Yesterday, in a long-telegraphed punch, Minneapolis Public Schools and its teachers union announced a tentative contract agreement for 2011-2013.
The terms of the agreement have not yet been released; MPS spokesman Stan Alleyne said the district wants to give the Minneapolis Federation of Teachers a few days to make the proposed deal known to its members.
Expect a more nuanced, fleshed-out analysis in this space sometime next week when there are enough specifics known to enable a little rudimentary Kremlinology. In the meantime, it’s possible to make a few educated guesses.
Likely worth about $240 million, the contract is being depicted as the product of a collaborative negotiating process between both sides.
Working at the behest of a school board fairly described as loath to continue its predecessors’ insistence at pushing for concessions needed to go forward with gap-closing reforms, MPS had precious little to offer teachers in the way of wages and benefits.
MFT leaders, for their part, likely ceded little.

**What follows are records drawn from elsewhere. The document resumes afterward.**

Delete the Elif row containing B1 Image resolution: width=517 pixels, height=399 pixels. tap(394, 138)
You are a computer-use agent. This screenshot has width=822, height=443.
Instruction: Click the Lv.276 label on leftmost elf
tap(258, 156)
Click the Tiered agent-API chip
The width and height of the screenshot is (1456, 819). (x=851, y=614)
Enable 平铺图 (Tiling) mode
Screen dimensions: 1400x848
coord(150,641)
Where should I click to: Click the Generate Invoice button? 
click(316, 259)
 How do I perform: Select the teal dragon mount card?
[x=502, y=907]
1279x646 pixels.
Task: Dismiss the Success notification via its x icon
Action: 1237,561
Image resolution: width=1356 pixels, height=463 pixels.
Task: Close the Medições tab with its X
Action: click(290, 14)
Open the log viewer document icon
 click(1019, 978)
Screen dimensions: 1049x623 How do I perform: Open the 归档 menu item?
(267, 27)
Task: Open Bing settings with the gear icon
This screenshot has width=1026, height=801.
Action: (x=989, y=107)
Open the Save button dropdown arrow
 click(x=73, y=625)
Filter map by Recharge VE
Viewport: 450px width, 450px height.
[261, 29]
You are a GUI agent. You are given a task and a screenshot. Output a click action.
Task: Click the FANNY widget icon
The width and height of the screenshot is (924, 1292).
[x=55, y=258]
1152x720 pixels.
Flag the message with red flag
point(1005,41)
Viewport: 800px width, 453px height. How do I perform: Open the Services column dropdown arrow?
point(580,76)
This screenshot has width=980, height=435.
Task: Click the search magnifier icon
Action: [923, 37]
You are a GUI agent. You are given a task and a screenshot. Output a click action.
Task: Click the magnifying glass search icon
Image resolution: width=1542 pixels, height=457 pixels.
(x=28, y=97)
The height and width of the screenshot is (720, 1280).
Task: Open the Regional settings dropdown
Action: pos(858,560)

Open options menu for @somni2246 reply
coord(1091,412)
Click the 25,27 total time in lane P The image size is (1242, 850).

The one detail clear to date: The Twin Cities schools that have succeeded in making outsized strides in closing the socioeconomic achievement gap have school years that are 35 percent to 40 percent longer than MPS, be it via an extended day, extended year or both.
When the MPS-MFT talks were closed to the public several weeks ago at the union’s request, the district wanted teachers to agree to an additional two weeks of instructional time per year—with pay. Last week, MPS parents (including Your Humble Blogger) received their 2012-2013 school year calendars, which provide for an additional four days, three of them borrowed from Christmas break.
So what of the arguably more painful issues on the table, including an end to the forced placement of “excessed” teachers, many of them persistent underperformers, in schools that don’t want them? What of a layoff system that ensures top performers will not be laid off before more junior, slacker performers?
Teachers are expected to vote to reject or ratify the proposal in mid-April. Whatever their decision, because the new contract would have to reach back until the last one — which went without a new agreement — lapsed, district and union negotiators could be back at the table late this year.